9. Your Rights Under POPIA
As a data subject under POPIA, you have the right to:
- Access — request a copy of the personal information we hold about you;
- Correction — request correction of inaccurate or incomplete personal information;
- Deletion — request deletion of your personal information, subject to our legal retention obligations;
- Objection — object to the processing of your personal information;
- Complaint — lodge a complaint with the Information Regulator of South Africa if you believe your rights have been violated.
To exercise any of these rights, email us at info@devrocket.co.za. We will respond within 30 days.
Information Regulator contact details:
Website: www.justice.gov.za/inforeg
Email: inforeg@justice.gov.za
10. Cookies & Tracking
We use session cookies to maintain your login state. These are essential cookies required for the service to function. We do not use advertising cookies, tracking pixels, or third-party analytics tools that profile your behaviour.
11. Children's Privacy
Tap2CRM is a business-to-business service. We do not knowingly collect personal information from individuals under the age of 18. If you believe we have inadvertently collected such information, please contact us immediately.

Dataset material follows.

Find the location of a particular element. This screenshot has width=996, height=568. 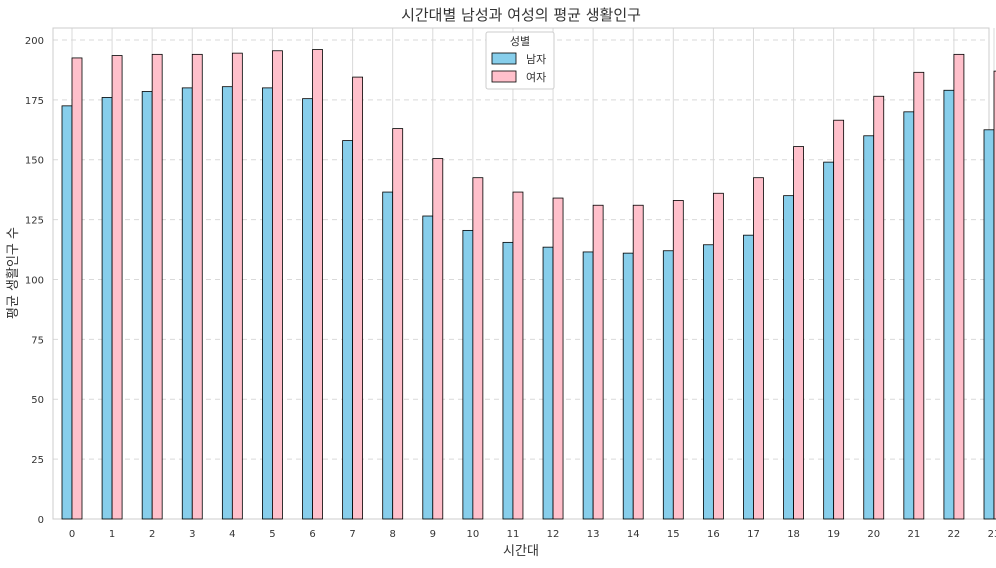

y-tick-label: 125 is located at coordinates (34, 222).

12. International Data Transfers
Personal information may be transferred to and processed in countries outside South Africa, specifically by Meta (USA) for WhatsApp API processing and PayFast for payment processing. We ensure that such transfers comply with POPIA's requirements for cross-border data flows.
13. Changes to This Policy
We may update this Privacy Policy from time to time. Material changes will be communicated by email or in-app notice at least 14 days before they take effect. Continued use of the service after the effective date constitutes acceptance of the revised policy.
14. Contact Us
If you have any questions or concerns about this Privacy Policy or how we handle your personal information, please contact our Information Officer:
Email: info@devrocket.co.za
Website: https://tap2crm.co.za
This Privacy Policy is governed by the laws of the Republic of South Africa and specifically the Protection of Personal Information Act 4 of 2013 (POPIA).